The Institute for Economic Development at Boston University                                                                    Research Review Spring 2000

“Credits, Crises, and Capital Controls: A Microeconomic Analysis”

Zvika Neeman and Gerhard O. Orosel
IED Discussion Paper 100, January 2000

Recent currency and financial crises in ‘emerging market’ developing countries have typically been viewed in terms of policy failures in the debtor countries themselves. This paper considers an alternative perspective in which the problem may stem instead from lending policies followed by the international financial community.

The authors accordingly study a model where foreign banks finance local long-term projects by short-term credits denominated in foreign currency. The foreign banks face two kinds of risk: the macro-economic risk of a currency crisis, and the micro-economic risk of project failure. There are no bailout guarantees against either of these risks. Foreign banks move sequentially, obtain a private signal about the micro risk associated with the projects they consider financing, and observe the actions of all previous foreign

banks. Neeman and Orosel analyze the equilibrium of this model and show that it is generally inefficient. In particular, for a wide range of parameter values, foreign banks provide too many credits too easily and thus generate an inefficiently high risk of a currency crisis. For other parameter values, they inefficiently provide no credits at all.

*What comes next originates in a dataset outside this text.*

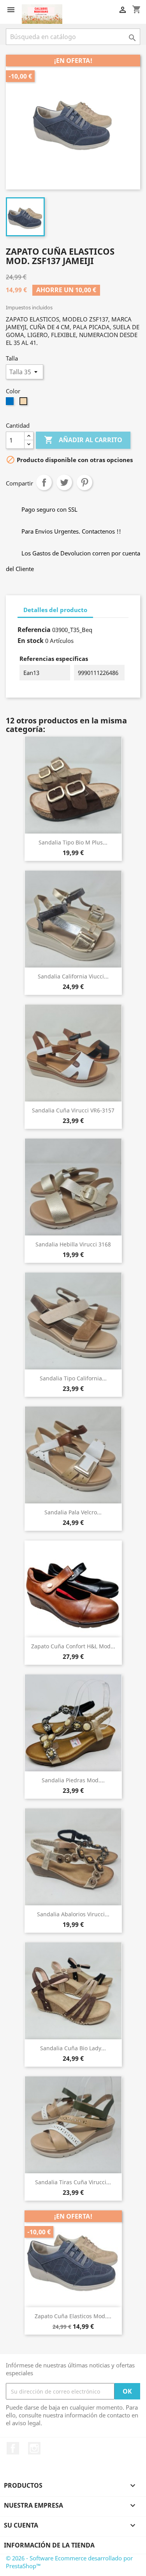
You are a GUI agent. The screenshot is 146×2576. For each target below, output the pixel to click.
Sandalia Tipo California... (73, 1378)
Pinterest (84, 482)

Neeman and Orosel subsequently demonstrate how the imposition of capital controls through taxes and subsidies on short-term foreign credit can improve the situation. Their analysis differs from other papers on currency crises in at least two respects: they do not assume that foreign banks enjoy bailout guarantees, and concentrate on foreign banks’ prior incentives for providing credit rather than on their incentives to withdraw the credit provided once a crisis is anticipated. The paper is relevant to current debates concerning ‘globalization’, as it provides a clearly identified set of situations where imposing controls on short-term capital inflows can be beneficial, even in the absence of any policy failures within debtor countries or availability of bailout guarantees for foreign banks.